Sometimes it is important to clarify our role as a support group.
You will know that we set up BGSG in 2007 when we lost contact with our granddaughter, it is all in the Our Story section of the website.
In my naivety I thought that this only happened when a separation or divorce occurred, I know now that there are many reasons why estrangement occurs.
As any support group, we are here to give support not to judge.
We support grandparents, over 3,000 to date, who need help and support at a time when things are difficult. We all need support during our lives, for one reason or another.
Yes, of course each side of this sadness has a different perspective, but it is not for us to be involved in that way.
It is like saying to an alcoholic, at an AA meeting, “We won’t support you because it is your own fault you are in this situation.”
However, we find ourselves in this horrible situation, everyone is hurting, for me the most important people here are the children, who are in the cross fire.
I am often asked to intervene, to try and get both sides together, that is not our role.

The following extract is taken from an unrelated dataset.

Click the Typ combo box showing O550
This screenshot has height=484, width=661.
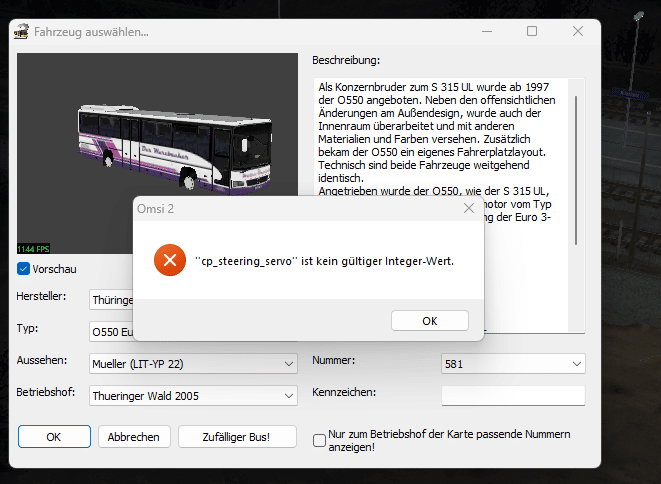click(x=112, y=331)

It does seem so obvious to get people together, to start to communicate again, to solve their differences but sometimes the damage that is done is so deep. There has to be a willingness on both sides, an agreement to not look back at the past, but to look to the present and the future. For the good of the children.
Blame is never the answer, none of us is perfect, we all make mistakes it is how we acknowledge our own mistakes and hopefully learn from them that counts.
If I had one wish for everyone concerned it would be to listen to one another, to give each other time, things may not be as they seem.